I'm using a new Thinkpad and I'm trying to upgrade the drive from a 250GB to a 640GB. I grabbed a WD Scorpio Blue and a ByteCC USB/SATA adapter.
First I tried booting Linux and doing a dd if=/dev/sda of=/dev/sdd bs=4M . This failed. The partition table was invalid after it was written. Normally this would work, so I figure it has to do with the number of sectors on the disk.
I then tried manually creating the partitions and doing a dd if=/dev/sda1 of=/dev/sdd1 bs=4M, etc, etc. This resulted in something which was not bootable, and reading on "sector alignment" and stuff, I figure it's not the optimal way to do things.
So I went to try to do it the Windows way. I tried the WD edition of Acronis. It failed spectacularly, telling me that the target disk was smaller than the source (which in terms of sector count is probably correct)
After some searching, I then tried Casper. Casper seems to do a good job duplicating the disk, but it won't boot. So I created a Windows System Repair CD and booted...

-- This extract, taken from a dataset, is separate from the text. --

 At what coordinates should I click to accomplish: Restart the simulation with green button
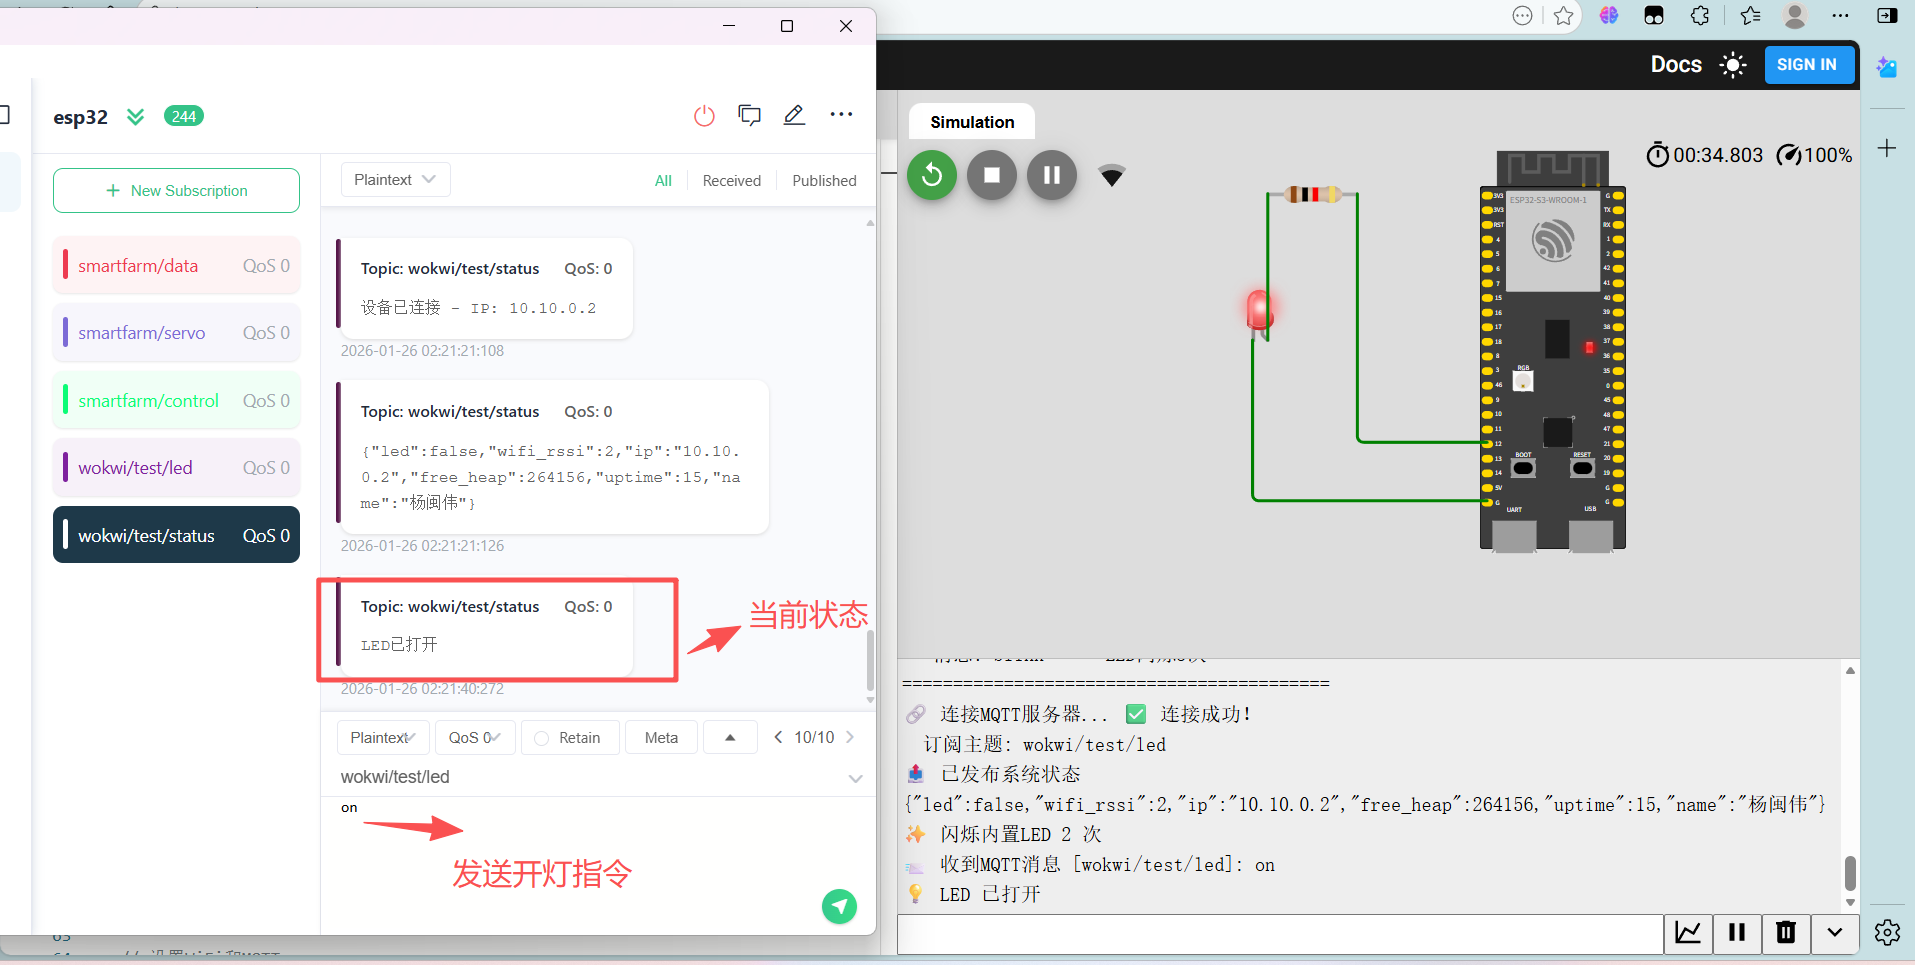[x=931, y=175]
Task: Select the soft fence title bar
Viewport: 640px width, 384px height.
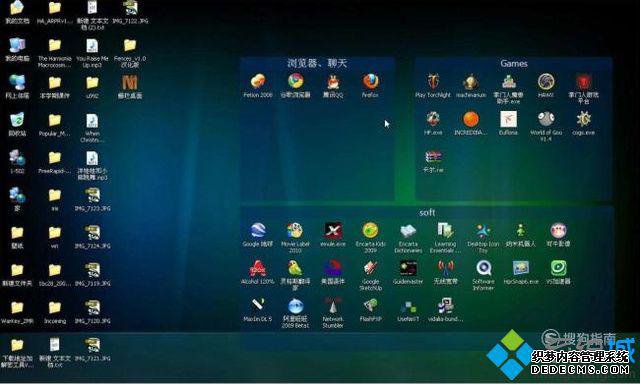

The Windows System repair CD doesn't see the filesystems... it thinks the disks are "RAW" and need to be formatted.
Booting back on the 250 with the 640 mounted externally, chkdsk comes up clean. Everything is good. The filesystems look okay. The only thing I can think is weird is that Windows is insistent on assigning a drive letter to the partitions, which is a bit frustrating.
I'm at a loss as to how to troubleshoot this from here. It might be a simple Windows 7 boot thing at this point, so maybe somebody here has a much better idea of what I can try next. Any ideas?